Data for this exercise Start Marker
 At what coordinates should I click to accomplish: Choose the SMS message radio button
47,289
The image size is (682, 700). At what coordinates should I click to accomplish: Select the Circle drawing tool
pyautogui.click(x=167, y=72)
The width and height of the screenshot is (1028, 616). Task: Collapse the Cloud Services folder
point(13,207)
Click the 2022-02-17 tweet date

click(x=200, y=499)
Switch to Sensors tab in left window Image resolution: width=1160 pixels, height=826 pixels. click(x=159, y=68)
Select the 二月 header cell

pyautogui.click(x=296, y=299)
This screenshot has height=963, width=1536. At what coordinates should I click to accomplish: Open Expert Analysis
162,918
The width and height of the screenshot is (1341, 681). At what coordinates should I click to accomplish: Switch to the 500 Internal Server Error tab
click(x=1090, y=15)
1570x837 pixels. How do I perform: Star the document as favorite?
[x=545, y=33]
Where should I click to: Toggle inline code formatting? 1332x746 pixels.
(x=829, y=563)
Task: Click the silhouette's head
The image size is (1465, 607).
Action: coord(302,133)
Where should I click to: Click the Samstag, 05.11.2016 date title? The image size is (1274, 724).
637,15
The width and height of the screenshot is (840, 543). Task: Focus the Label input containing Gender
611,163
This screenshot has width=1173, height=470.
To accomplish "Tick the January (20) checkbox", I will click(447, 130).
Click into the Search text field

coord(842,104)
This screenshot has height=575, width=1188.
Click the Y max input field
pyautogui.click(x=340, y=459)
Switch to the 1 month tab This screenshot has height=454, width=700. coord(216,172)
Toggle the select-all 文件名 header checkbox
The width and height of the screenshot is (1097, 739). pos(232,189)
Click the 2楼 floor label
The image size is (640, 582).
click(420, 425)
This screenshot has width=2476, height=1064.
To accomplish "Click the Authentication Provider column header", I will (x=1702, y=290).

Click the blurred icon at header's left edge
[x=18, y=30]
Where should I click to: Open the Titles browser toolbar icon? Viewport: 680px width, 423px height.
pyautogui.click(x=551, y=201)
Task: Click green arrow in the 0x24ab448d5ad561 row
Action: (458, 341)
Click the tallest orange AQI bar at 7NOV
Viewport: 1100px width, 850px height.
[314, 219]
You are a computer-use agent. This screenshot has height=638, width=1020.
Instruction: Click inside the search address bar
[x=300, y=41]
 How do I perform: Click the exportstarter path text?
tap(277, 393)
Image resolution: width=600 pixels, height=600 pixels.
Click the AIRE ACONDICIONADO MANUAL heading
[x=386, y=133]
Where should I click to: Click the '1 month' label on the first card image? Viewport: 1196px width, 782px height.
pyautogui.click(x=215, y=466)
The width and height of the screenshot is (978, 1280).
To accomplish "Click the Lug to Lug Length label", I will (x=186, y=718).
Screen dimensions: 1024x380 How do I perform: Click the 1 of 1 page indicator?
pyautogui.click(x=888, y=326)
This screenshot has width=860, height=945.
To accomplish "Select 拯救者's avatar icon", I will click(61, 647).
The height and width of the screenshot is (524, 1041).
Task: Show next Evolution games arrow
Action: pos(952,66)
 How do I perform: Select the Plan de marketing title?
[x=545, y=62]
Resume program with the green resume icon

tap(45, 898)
Data for this exercise End Marker
## [Exercise instructions]
Could you set down, word for word, only the lines above from the line with "Switch to Sensors" to the line with "Switch to the 1", including both?

## [Written solution]
Switch to Sensors tab in left window Image resolution: width=1160 pixels, height=826 pixels. click(x=159, y=68)
Select the 二月 header cell

pyautogui.click(x=296, y=299)
This screenshot has height=963, width=1536. At what coordinates should I click to accomplish: Open Expert Analysis
162,918
The width and height of the screenshot is (1341, 681). At what coordinates should I click to accomplish: Switch to the 500 Internal Server Error tab
click(x=1090, y=15)
1570x837 pixels. How do I perform: Star the document as favorite?
[x=545, y=33]
Where should I click to: Toggle inline code formatting? 1332x746 pixels.
(x=829, y=563)
Task: Click the silhouette's head
The image size is (1465, 607).
Action: coord(302,133)
Where should I click to: Click the Samstag, 05.11.2016 date title? The image size is (1274, 724).
637,15
The width and height of the screenshot is (840, 543). Task: Focus the Label input containing Gender
611,163
This screenshot has width=1173, height=470.
To accomplish "Tick the January (20) checkbox", I will click(447, 130).
Click into the Search text field

coord(842,104)
This screenshot has height=575, width=1188.
Click the Y max input field
pyautogui.click(x=340, y=459)
Switch to the 1 month tab This screenshot has height=454, width=700. coord(216,172)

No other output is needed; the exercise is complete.